Born in 1807, Lee was a product of the Virginia gentry — his father a
Revolutionary War hero and governor of the state, his wife the daughter
of George Washington’s adopted son. Lee always prided himself on
following the strict moral code of a gentleman. He managed to graduate
from West Point with no disciplinary demerits, an almost impossible feat
considering the complex maze of rules that governed the conduct of cadets.
While opposed to disunion, when the Civil War broke out and Virginia
seceded, Lee went with his state. He won military renown for defeating
(until Gettysburg) a succession of larger Union forces. Eventually, he
met his match in Ulysses S. Grant and was forced to surrender his army
in April 1865. At Appomattox he urged his soldiers to accept the war’s
outcome and return to their homes, rejecting talk of carrying on the
struggle in guerrilla fashion. He died in 1870, at the height of
Reconstruction, when biracial governments had come to power throughout
the South.
But, of course, what interests people who debate Lee today is his
connection with slavery and his views about race. During his lifetime,
Lee owned a small number of slaves. He considered himself a
paternalistic master but could also impose severe punishments,
especially on those who attempted to run away. Lee said almost nothing
in public about the institution. His most extended comment, quoted by
all biographers, came in a letter to his wife in 1856. Here he described
slavery as an evil, but one that had more deleterious effects on whites
than blacks. He felt that the “painful discipline” to which they were
subjected benefited blacks by elevating them from barbarism to
civilization and introducing them to Christianity. The end of slavery
would come in God’s good time, but this might take quite a while, since
to God a thousand years was just a moment. Meanwhile, the greatest
danger to the “liberty” of white Southerners was the “evil course”
pursued by the abolitionists, who stirred up sectional hatred. In 1860,
Lee voted for John C. Breckinridge, the extreme pro-slavery candidate.
(A more moderate Southerner, John Bell, carried Virginia that year.)
Lee’s code of gentlemanly conduct did not seem to apply to blacks.
During the Gettysburg campaign, he did nothing to stop soldiers in his
army from kidnapping free black farmers for sale into slavery. In
Reconstruction, Lee made it clear that he opposed political rights for
the former slaves. Referring to blacks (30 percent of Virginia’s
population), he told a Congressional committee that he hoped the state
could be “rid of them.” Urged to condemn the Ku Klux Klan’s terrorist
violence, Lee remained silent.
By the time the Civil War ended, with the Confederate president,
Jefferson Davis, deeply unpopular, Lee had become the embodiment of the
Southern cause. A generation later, he was a national hero. The 1890s
and early 20th century witnessed the consolidation of white supremacy in
the post-Reconstruction South and widespread acceptance in the North of
Southern racial attitudes. A revised view of history accompanied these
developments, including the triumph of what David Blight, in his
influential book “Race and Reunion” (2001), calls a “reconciliationist”

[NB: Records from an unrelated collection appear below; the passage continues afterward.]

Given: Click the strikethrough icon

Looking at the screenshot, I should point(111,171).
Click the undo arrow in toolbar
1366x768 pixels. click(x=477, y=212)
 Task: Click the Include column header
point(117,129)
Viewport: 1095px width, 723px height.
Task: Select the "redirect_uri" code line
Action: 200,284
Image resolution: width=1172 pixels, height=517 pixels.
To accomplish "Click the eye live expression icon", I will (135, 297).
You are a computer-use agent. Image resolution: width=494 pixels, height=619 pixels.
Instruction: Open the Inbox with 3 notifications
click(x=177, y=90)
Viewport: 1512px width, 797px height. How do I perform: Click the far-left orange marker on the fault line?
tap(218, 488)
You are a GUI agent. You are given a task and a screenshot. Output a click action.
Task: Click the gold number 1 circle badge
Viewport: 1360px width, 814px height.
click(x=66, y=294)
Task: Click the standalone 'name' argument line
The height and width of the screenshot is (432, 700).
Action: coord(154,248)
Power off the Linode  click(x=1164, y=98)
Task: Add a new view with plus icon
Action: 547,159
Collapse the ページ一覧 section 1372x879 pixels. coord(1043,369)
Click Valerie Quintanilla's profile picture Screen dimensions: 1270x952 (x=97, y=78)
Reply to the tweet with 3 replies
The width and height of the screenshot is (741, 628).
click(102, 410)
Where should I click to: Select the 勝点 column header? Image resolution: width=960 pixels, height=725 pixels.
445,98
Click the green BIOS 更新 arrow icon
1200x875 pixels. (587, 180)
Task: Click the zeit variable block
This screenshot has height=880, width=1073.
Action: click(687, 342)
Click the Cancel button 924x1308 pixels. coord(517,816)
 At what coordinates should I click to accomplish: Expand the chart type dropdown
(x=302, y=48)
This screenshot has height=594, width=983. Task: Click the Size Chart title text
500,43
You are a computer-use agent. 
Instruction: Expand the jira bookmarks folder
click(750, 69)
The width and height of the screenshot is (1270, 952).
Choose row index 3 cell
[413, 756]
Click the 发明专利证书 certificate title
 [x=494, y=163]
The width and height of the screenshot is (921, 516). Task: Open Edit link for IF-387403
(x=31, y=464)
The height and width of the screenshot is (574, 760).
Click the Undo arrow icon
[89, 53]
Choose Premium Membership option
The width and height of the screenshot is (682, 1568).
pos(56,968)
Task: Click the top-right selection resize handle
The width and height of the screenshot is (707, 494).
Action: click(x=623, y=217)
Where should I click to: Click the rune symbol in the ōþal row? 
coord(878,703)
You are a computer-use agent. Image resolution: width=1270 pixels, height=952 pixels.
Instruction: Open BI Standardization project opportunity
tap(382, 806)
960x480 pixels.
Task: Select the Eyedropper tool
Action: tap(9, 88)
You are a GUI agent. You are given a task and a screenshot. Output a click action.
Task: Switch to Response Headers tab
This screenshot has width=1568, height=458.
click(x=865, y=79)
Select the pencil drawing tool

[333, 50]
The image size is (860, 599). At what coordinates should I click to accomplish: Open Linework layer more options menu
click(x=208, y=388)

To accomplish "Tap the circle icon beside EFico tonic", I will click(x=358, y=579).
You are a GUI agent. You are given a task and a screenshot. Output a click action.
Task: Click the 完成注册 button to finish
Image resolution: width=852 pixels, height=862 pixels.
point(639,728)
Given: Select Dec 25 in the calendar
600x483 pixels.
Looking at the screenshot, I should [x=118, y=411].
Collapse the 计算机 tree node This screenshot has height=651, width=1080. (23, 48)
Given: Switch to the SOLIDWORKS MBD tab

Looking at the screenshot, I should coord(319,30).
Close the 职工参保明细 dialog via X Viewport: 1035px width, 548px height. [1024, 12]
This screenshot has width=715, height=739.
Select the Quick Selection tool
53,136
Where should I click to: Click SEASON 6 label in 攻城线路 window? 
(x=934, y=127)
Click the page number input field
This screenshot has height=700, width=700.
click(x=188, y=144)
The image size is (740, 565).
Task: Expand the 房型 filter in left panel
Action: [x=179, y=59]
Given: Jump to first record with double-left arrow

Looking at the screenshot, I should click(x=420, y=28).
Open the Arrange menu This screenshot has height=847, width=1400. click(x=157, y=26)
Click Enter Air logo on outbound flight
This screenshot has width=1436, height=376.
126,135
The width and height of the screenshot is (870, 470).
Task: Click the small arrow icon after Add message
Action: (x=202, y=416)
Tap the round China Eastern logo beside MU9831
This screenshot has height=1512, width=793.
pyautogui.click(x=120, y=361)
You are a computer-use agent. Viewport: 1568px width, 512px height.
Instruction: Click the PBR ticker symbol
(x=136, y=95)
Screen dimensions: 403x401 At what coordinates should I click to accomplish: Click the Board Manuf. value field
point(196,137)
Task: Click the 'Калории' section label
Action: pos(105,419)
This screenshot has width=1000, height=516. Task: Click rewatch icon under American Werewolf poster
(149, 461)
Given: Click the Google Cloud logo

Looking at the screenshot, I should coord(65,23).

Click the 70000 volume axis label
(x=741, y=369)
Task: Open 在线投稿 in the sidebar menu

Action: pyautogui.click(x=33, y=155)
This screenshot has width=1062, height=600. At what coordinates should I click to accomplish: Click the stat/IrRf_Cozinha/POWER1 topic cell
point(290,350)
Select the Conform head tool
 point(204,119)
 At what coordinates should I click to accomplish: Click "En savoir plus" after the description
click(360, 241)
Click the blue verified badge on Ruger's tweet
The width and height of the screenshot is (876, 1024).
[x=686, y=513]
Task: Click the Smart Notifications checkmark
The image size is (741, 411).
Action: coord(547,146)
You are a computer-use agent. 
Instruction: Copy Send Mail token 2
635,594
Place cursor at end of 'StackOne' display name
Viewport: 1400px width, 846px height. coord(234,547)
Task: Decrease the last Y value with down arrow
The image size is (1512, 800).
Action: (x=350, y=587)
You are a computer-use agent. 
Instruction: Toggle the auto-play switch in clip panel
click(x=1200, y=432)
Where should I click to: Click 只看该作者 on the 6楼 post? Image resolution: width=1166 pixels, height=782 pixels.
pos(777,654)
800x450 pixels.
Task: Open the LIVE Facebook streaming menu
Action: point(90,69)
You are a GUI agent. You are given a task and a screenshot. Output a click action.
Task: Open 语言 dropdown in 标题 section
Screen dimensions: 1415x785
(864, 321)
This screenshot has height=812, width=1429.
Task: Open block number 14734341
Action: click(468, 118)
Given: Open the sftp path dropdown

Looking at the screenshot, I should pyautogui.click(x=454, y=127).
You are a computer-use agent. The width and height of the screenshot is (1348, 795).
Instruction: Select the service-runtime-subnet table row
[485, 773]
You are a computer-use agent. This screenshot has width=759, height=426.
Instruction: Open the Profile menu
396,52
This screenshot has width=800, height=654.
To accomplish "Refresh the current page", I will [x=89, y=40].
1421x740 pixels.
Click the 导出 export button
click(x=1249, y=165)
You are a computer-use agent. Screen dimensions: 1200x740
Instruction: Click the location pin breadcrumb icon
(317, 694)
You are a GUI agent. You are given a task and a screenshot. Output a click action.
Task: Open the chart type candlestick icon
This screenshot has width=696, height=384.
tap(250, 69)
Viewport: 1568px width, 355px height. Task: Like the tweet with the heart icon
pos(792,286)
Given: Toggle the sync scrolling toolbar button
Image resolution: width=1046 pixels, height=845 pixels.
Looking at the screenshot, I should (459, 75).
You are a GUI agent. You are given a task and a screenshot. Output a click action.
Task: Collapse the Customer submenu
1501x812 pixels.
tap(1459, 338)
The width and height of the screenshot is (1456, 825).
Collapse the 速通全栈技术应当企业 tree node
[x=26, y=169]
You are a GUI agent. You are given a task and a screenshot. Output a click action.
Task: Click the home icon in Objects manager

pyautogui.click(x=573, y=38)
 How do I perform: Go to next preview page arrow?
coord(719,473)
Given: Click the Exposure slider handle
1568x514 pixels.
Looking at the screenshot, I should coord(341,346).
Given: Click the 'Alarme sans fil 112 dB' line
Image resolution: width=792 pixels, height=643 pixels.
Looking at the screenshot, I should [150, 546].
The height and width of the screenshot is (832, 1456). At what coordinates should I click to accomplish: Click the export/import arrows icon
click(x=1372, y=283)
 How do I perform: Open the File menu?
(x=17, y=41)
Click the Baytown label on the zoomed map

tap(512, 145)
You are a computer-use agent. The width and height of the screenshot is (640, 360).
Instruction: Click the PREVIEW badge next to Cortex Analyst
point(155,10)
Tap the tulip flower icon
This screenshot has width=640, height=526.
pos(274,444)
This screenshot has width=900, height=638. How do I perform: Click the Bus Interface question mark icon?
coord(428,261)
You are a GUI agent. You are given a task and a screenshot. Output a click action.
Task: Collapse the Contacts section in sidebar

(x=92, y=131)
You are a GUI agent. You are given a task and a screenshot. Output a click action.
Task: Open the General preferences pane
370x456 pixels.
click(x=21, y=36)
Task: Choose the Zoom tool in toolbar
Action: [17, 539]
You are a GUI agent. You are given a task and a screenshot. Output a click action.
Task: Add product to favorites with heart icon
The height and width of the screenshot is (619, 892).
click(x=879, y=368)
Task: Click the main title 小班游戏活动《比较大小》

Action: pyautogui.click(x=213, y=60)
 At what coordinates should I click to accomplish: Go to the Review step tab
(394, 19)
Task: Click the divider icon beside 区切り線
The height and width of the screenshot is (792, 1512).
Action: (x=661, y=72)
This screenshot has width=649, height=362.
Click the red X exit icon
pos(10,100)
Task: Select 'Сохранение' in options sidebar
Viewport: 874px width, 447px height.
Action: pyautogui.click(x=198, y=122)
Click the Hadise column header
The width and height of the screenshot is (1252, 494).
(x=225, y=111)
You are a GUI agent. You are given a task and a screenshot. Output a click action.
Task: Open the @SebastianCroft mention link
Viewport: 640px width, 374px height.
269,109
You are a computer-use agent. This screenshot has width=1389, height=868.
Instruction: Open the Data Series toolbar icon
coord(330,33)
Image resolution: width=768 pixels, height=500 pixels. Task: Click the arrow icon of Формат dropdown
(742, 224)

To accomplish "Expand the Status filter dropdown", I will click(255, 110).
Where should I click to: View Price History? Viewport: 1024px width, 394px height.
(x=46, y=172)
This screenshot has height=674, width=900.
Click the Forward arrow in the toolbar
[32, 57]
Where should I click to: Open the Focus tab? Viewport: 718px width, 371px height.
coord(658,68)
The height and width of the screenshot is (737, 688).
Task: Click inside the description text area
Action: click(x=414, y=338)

memory of the Civil War. The war came to be seen as a conflict in which
both sides consisted of brave men fighting for noble principles — union
in the case of the North, self-determination on the part of the South.
This vision was reinforced by the “cult of Lincoln and Lee,” each
representing the noblest features of his society, each a figure
Americans of all regions could look back on with pride. The memory of
Lee, this newspaper wrote in 1890, was “the possession of the American
people.”
Reconciliation excised slavery from a central role in the story, and the
struggle for emancipation was now seen as a minor feature of the war.
The Lost Cause, a romanticized vision of the Old South and Confederacy,
gained adherents throughout the country. And who symbolized the Lost
Cause more fully than Lee?
This outlook was also taken up by the Southern Agrarians, a group of
writers who idealized the slave South as a bastion of manly virtue in
contrast to the commercialism and individualism of the industrial North.
At a time when traditional values appeared to be in retreat, character
trumped political outlook, and character Lee had in spades. Frank
Owsley, the most prominent historian among the Agrarians, called Lee
“the soldier who walked with God.” (Many early biographies directly
compared Lee and Christ.) Moreover, with the influx of millions of
Catholics and Jews from southern and eastern Europe alarming many
Americans, Lee seemed to stand for a society where people of Anglo-Saxon
stock controlled affairs.
Historians in the first decades of the 20th century offered scholarly
legitimacy to this interpretation of the past, which justified the
abrogation of the constitutional rights of Southern black citizens. At
Columbia University, William A. Dunning and his students portrayed the
granting of black suffrage during Reconstruction as a tragic mistake.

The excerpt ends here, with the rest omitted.